» **Entries**
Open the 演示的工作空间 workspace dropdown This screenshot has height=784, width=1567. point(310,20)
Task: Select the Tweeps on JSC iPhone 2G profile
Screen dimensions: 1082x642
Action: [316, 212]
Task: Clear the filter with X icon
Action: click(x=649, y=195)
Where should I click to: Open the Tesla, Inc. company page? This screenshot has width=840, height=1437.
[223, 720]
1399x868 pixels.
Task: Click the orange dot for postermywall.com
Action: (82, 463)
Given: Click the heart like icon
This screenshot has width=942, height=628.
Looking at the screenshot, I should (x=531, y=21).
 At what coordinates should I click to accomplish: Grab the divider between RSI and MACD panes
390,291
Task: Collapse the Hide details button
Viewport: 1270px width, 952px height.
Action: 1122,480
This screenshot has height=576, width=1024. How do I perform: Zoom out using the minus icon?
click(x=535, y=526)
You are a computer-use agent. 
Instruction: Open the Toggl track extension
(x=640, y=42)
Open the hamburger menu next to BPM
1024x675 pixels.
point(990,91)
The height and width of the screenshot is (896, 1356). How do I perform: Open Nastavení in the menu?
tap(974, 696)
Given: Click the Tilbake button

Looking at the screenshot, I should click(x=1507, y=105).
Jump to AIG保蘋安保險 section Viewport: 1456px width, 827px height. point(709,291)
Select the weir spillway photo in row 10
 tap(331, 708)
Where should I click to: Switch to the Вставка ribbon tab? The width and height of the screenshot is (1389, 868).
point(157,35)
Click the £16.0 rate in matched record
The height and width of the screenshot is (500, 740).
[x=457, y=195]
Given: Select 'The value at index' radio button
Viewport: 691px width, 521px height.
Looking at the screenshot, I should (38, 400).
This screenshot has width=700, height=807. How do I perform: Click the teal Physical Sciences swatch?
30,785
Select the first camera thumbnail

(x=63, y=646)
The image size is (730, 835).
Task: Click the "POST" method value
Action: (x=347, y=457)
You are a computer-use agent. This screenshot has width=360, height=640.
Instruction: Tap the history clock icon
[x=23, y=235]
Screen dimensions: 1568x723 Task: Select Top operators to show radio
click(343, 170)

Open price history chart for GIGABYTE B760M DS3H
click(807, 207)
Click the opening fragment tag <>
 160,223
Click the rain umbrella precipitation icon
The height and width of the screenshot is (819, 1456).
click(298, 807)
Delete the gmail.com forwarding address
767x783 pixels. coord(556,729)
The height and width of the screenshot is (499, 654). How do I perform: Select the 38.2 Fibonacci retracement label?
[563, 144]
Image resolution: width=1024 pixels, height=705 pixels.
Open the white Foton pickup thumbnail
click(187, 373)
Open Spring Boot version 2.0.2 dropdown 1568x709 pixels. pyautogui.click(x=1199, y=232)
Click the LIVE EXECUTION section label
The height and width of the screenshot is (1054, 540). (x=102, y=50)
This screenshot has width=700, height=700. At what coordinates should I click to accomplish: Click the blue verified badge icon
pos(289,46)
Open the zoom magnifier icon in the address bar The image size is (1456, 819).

» **Written problem**
Please copy every one of the records above word for word, keeping each line as it appears.

» **Solution to this problem**
Open the 演示的工作空间 workspace dropdown This screenshot has height=784, width=1567. point(310,20)
Task: Select the Tweeps on JSC iPhone 2G profile
Screen dimensions: 1082x642
Action: [316, 212]
Task: Clear the filter with X icon
Action: click(x=649, y=195)
Where should I click to: Open the Tesla, Inc. company page? This screenshot has width=840, height=1437.
[223, 720]
1399x868 pixels.
Task: Click the orange dot for postermywall.com
Action: (82, 463)
Given: Click the heart like icon
This screenshot has width=942, height=628.
Looking at the screenshot, I should (x=531, y=21).
 At what coordinates should I click to accomplish: Grab the divider between RSI and MACD panes
390,291
Task: Collapse the Hide details button
Viewport: 1270px width, 952px height.
Action: 1122,480
This screenshot has height=576, width=1024. How do I perform: Zoom out using the minus icon?
click(x=535, y=526)
You are a computer-use agent. 
Instruction: Open the Toggl track extension
(x=640, y=42)
Open the hamburger menu next to BPM
1024x675 pixels.
point(990,91)
The height and width of the screenshot is (896, 1356). How do I perform: Open Nastavení in the menu?
tap(974, 696)
Given: Click the Tilbake button

Looking at the screenshot, I should click(x=1507, y=105).
Jump to AIG保蘋安保險 section Viewport: 1456px width, 827px height. point(709,291)
Select the weir spillway photo in row 10
 tap(331, 708)
Where should I click to: Switch to the Вставка ribbon tab? The width and height of the screenshot is (1389, 868).
point(157,35)
Click the £16.0 rate in matched record
The height and width of the screenshot is (500, 740).
[x=457, y=195]
Given: Select 'The value at index' radio button
Viewport: 691px width, 521px height.
Looking at the screenshot, I should (38, 400).
This screenshot has width=700, height=807. How do I perform: Click the teal Physical Sciences swatch?
30,785
Select the first camera thumbnail

(x=63, y=646)
The image size is (730, 835).
Task: Click the "POST" method value
Action: (x=347, y=457)
You are a computer-use agent. This screenshot has width=360, height=640.
Instruction: Tap the history clock icon
[x=23, y=235]
Screen dimensions: 1568x723 Task: Select Top operators to show radio
click(343, 170)

Open price history chart for GIGABYTE B760M DS3H
click(807, 207)
Click the opening fragment tag <>
 160,223
Click the rain umbrella precipitation icon
The height and width of the screenshot is (819, 1456).
click(298, 807)
Delete the gmail.com forwarding address
767x783 pixels. coord(556,729)
The height and width of the screenshot is (499, 654). How do I perform: Select the 38.2 Fibonacci retracement label?
[563, 144]
Image resolution: width=1024 pixels, height=705 pixels.
Open the white Foton pickup thumbnail
click(187, 373)
Open Spring Boot version 2.0.2 dropdown 1568x709 pixels. pyautogui.click(x=1199, y=232)
Click the LIVE EXECUTION section label
The height and width of the screenshot is (1054, 540). (x=102, y=50)
This screenshot has width=700, height=700. At what coordinates should I click to accomplish: Click the blue verified badge icon
pos(289,46)
Open the zoom magnifier icon in the address bar The image size is (1456, 819).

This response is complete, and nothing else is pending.